India’s crude import bill increased 3.7% during the first nine months of the current fiscal 2024-25 to $102.5 billion against $98.8 billion in the same period in FY24, data from the Petroleum Planning and Analysis Cell showed. The country imported 179.3 million tonnes of crude oil during April to December, up 3.2% from 173.7 million tonnes in the corresponding period of last fiscal.

In December alone, however, the import bill for crude oil declined by almost 6% whereas the volume increased marginally by 1% to 19.9 million tonnes compared to December 2023.

The country’s dependency on import of crude oil during April to December of the current fiscal rose to 88.1%, up from 87.5% in the corresponding period of FY24 amid rising demand and stagnant domestic production.

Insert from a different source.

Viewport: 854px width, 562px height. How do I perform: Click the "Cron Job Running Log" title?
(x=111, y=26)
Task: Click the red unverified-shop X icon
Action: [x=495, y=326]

In the beginning of the fiscal year, ICRA had projected India’s net crude oil import bill to reach $101-104 billion in FY25 from $96.1 billion in FY24 on the back of lower discounts on Russian crude purchase amid rising import dependency.

Now the latest US sanctions on Russia have also posed a threat to India’s crude oil supply which may result in higher cost of the landed crude oil for Indian refiners as they diversify their crude sourcing, likely at a premium to the landed price of Russian crude arriving into India.

Given that global VLCC (very large crude carrier) freight rates have spiked over the past few days, oil sourcing from other countries including the Middle East and the US would further increase freight costs for Indian refiners, as per Xavier Tang, market analyst at Vortexa.

Russia remained the largest crude supplier to India in December accounting for 31% of India’s total crude oil imports. However, imports from the country registered a decline of 13.2% to 1.39 million barrels per day against 1.61 million barrels per day in November, data from Vortexa showed.

Upstream companies produced 21.6 million tonnes of crude oil during the period, slightly down from 22.0 million tonnes in the same period last fiscal. The declining trend in production can be attributed to maturing of the existing oil fields amid lack of new areas of production, as per analysts. In December, production remained muted at 2.5 million tonnes.

Despite the government’s efforts to boost production and reduce dependency on imports, the production has remained stagnant over the last ten years and the country’s dependency on imports has only increased. However, state-run major oil explorer Oil and Natural Gas Corp expects to increase its output in the coming two years with production to start in a clutch of new fields.

In 2023, the company acquired more than 32,000 square kilometers of new acreages, taking the total area to around 180,000 SKM. ONGC expects its acreage to increase to 250,000 SKM once the OALP’s 9th round results are formalised.

With the recent amendments in the Oilfields (Regulation and Development) Act, 1948, the government expects increased participation from the domestic and international players. The amendment broadens the definition of mineral oils which includes any naturally occurring hydrocarbon, coal bed methane, oil shale, shale gas, etc.

Oil minister Hardeep Singh Puri on multiple occasions has said that the government is also constantly engaging with international oil and gas companies to boost domestic output.

Stagnant domestic output and rising import dependency does not bode well for India at a time when the geopolitical tensions are on the rise. However, Indian upstream companies are now more open to overseas investments and venturing to newer locations, according to analysts.